- **INFORMATION GIVEN**:
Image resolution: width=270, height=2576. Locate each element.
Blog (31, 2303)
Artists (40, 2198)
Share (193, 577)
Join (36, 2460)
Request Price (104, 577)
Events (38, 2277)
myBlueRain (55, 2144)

---

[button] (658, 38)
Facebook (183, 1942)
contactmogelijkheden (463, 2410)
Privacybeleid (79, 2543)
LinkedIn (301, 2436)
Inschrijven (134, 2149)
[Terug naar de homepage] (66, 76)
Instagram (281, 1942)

- **EXERCISE REQUIREMENTS**: Above are the records; copy exactly the lines from the line with "Image resolution: width=270, height=2576." through the line with "myBlueRain (55, 2144)", both included.

- **ANSWER FOR THE TASK**:
Image resolution: width=270, height=2576. Locate each element.
Blog (31, 2303)
Artists (40, 2198)
Share (193, 577)
Join (36, 2460)
Request Price (104, 577)
Events (38, 2277)
myBlueRain (55, 2144)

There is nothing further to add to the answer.